Passage for review START

I only knew I was pregnant when I miscarried; this is how it felt…

Trigger warning: This piece contains a description of miscarriage and mentions pregnancy loss and may be distressing for some readers.


Pregnancies, like stories, are supposed to have a beginning, a middle and an end. So what happens when a pregnancy ends before you even knew it began?



It’s 3 am, the morning after Mother’s Day and suddenly I’m awake. Thick with sleep, I stumble bleary-eyed to the bathroom, galvanised by gnawing stomach cramps and an urgent need to pee. Sitting slack-kneed on the loo, I feel a rush of something heavier, warmer than wee. The toilet roll is ruby-dark with blood. I’ve always had heavy periods so this isn’t unusual, but still I pause before reaching for a tampon. Pushing it in is weirdly easy. A mini alarm bell rings faintly somewhere, before I silence it.


On my way back to bed, I grab an old towel from the cupboard and, lying back down, press it between my legs. My boyfriend murmurs in his sleep as I listen to my heart thump, eyes wide in the darkness. I feel the persistent flow pulse between my legs. Still, I wait. The need to wee and the cramps continue; when I go back to the loo, the tampon falls out in a mass of blood and mess. The ambulance comes soon, with two friendly paramedics asking questions, taking my blood pressure. And then, in a blur of swapping pyjamas for tracksuits and trainers, we’re in our car, heading to the hospital. Still the blood flows, soaking through the giant, nappy-thick pads the paramedics gave me. In the brightly lit A&E ward, a man snores loudly, raspily, his legs and back splayed against the uncomfortable blue plastic chairs. Apart from El Snoro, we are the only people there. I frown at the snores, comical under any other circumstances, and the high-pitched beeps emitting from the hospital bowels like a deranged heartbeat. It feels lonely, deserted and sad, and I decide we won’t be there long. “It’s probably nothing,” I whisper to my partner. A nurse gives me a small plastic tub to take to the toilet and pee in. Containing the gush of blood and other stuff into that little pot is a challenge. More alarm bells. As I wait to be seen, I feel increasingly peculiar. I’m hot, dizzy and clammy, and suddenly lying down on the cold floor is the only thing to do. I’m used to fainting, and know to follow the warning signs and get low, the sooner the better. So that’s how another nurse finds me, face-planted on cement, when she walks past.

Passage for review END
Dataset excerpts START

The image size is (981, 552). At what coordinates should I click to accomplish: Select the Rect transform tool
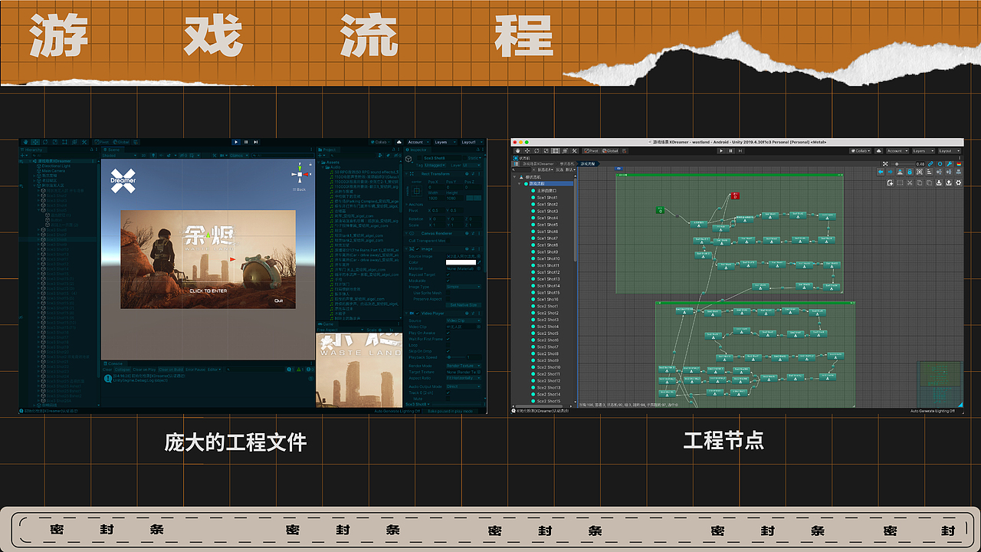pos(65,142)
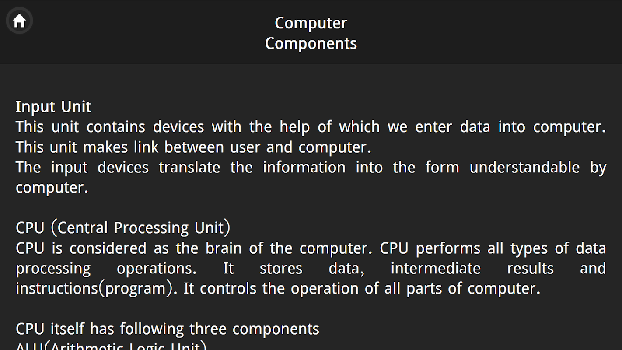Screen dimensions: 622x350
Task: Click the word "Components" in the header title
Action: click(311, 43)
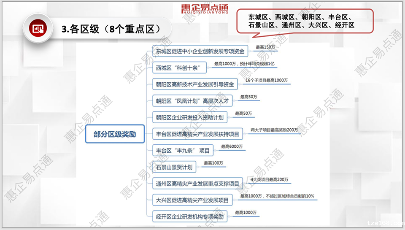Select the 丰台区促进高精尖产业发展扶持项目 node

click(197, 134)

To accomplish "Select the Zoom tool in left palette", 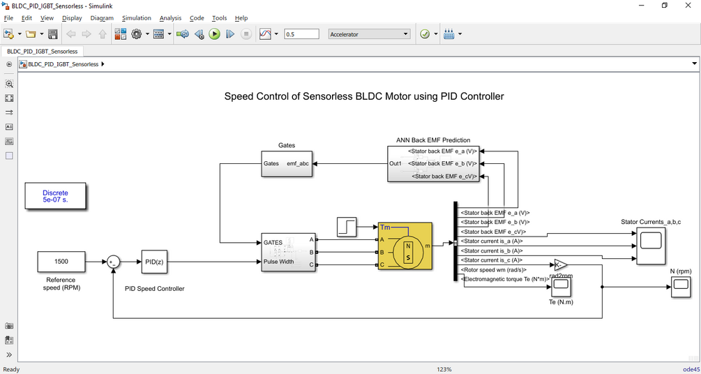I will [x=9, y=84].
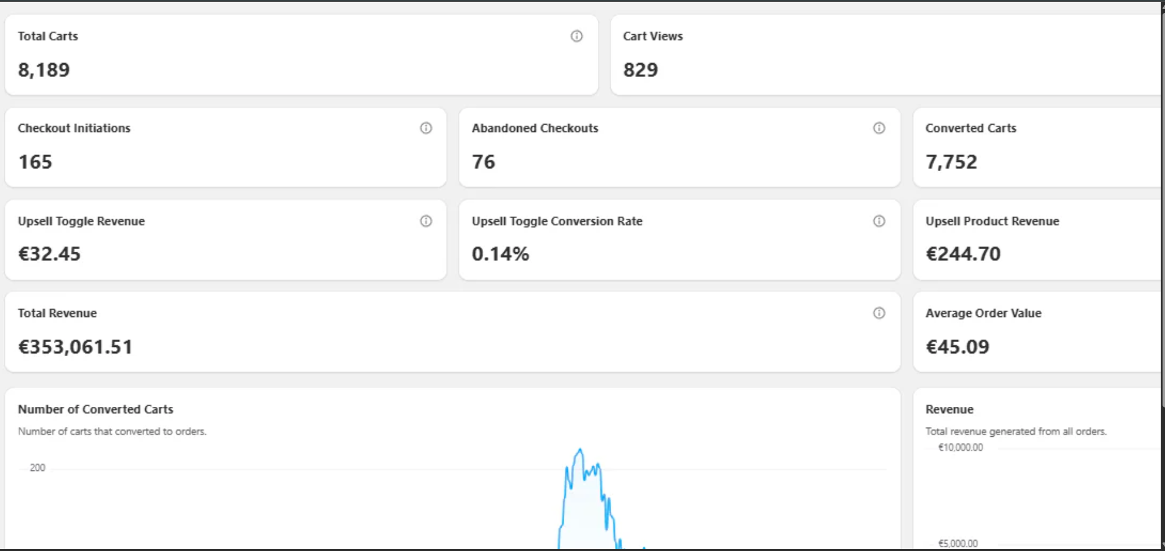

Dataset excerpts END
Dataset excerpts START

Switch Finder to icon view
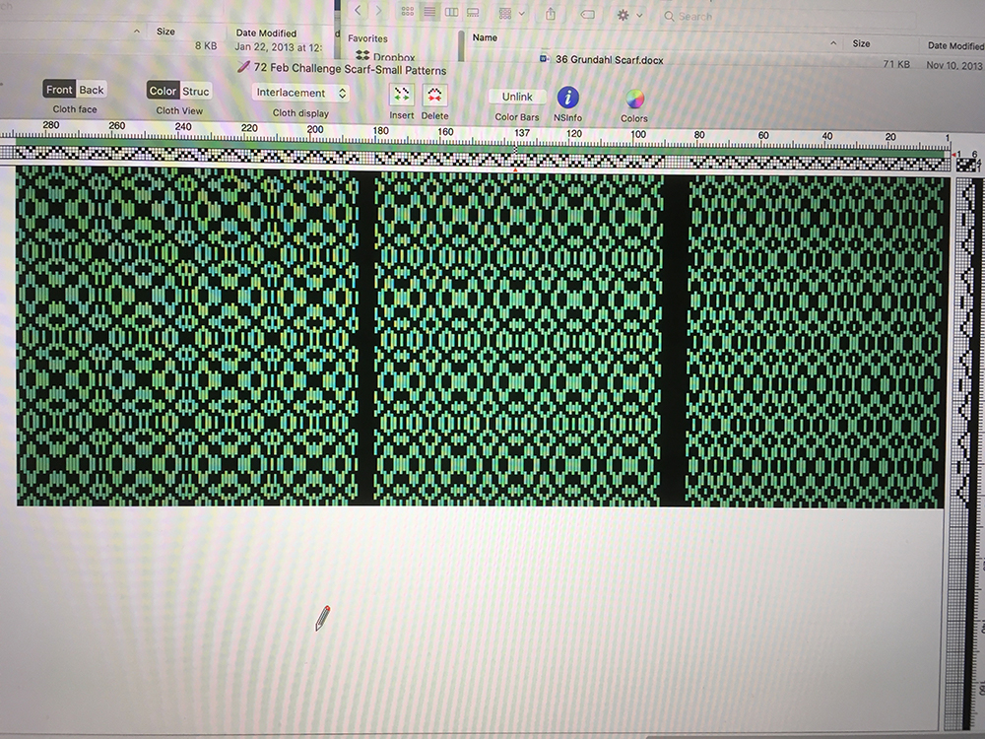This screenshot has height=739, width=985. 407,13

Dataset excerpts END
Dataset excerpts START

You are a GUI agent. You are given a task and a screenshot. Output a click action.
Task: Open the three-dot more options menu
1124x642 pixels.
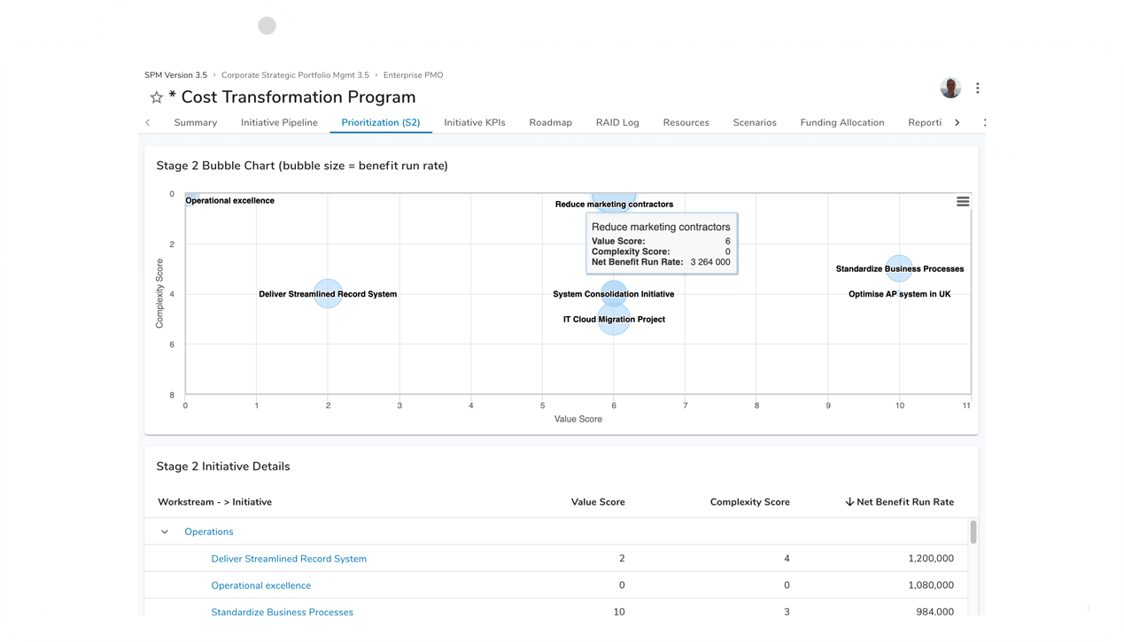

Dataset excerpts END

Try it: Write out the miscarriage account in full, word for word. The records were taken from a separate source.

Response below:
I only knew I was pregnant when I miscarried; this is how it felt…

Trigger warning: This piece contains a description of miscarriage and mentions pregnancy loss and may be distressing for some readers.


Pregnancies, like stories, are supposed to have a beginning, a middle and an end. So what happens when a pregnancy ends before you even knew it began?



It’s 3 am, the morning after Mother’s Day and suddenly I’m awake. Thick with sleep, I stumble bleary-eyed to the bathroom, galvanised by gnawing stomach cramps and an urgent need to pee. Sitting slack-kneed on the loo, I feel a rush of something heavier, warmer than wee. The toilet roll is ruby-dark with blood. I’ve always had heavy periods so this isn’t unusual, but still I pause before reaching for a tampon. Pushing it in is weirdly easy. A mini alarm bell rings faintly somewhere, before I silence it.


On my way back to bed, I grab an old towel from the cupboard and, lying back down, press it between my legs. My boyfriend murmurs in his sleep as I listen to my heart thump, eyes wide in the darkness. I feel the persistent flow pulse between my legs. Still, I wait. The need to wee and the cramps continue; when I go back to the loo, the tampon falls out in a mass of blood and mess. The ambulance comes soon, with two friendly paramedics asking questions, taking my blood pressure. And then, in a blur of swapping pyjamas for tracksuits and trainers, we’re in our car, heading to the hospital. Still the blood flows, soaking through the giant, nappy-thick pads the paramedics gave me. In the brightly lit A&E ward, a man snores loudly, raspily, his legs and back splayed against the uncomfortable blue plastic chairs. Apart from El Snoro, we are the only people there. I frown at the snores, comical under any other circumstances, and the high-pitched beeps emitting from the hospital bowels like a deranged heartbeat. It feels lonely, deserted and sad, and I decide we won’t be there long. “It’s probably nothing,” I whisper to my partner. A nurse gives me a small plastic tub to take to the toilet and pee in. Containing the gush of blood and other stuff into that little pot is a challenge. More alarm bells. As I wait to be seen, I feel increasingly peculiar. I’m hot, dizzy and clammy, and suddenly lying down on the cold floor is the only thing to do. I’m used to fainting, and know to follow the warning signs and get low, the sooner the better. So that’s how another nurse finds me, face-planted on cement, when she walks past.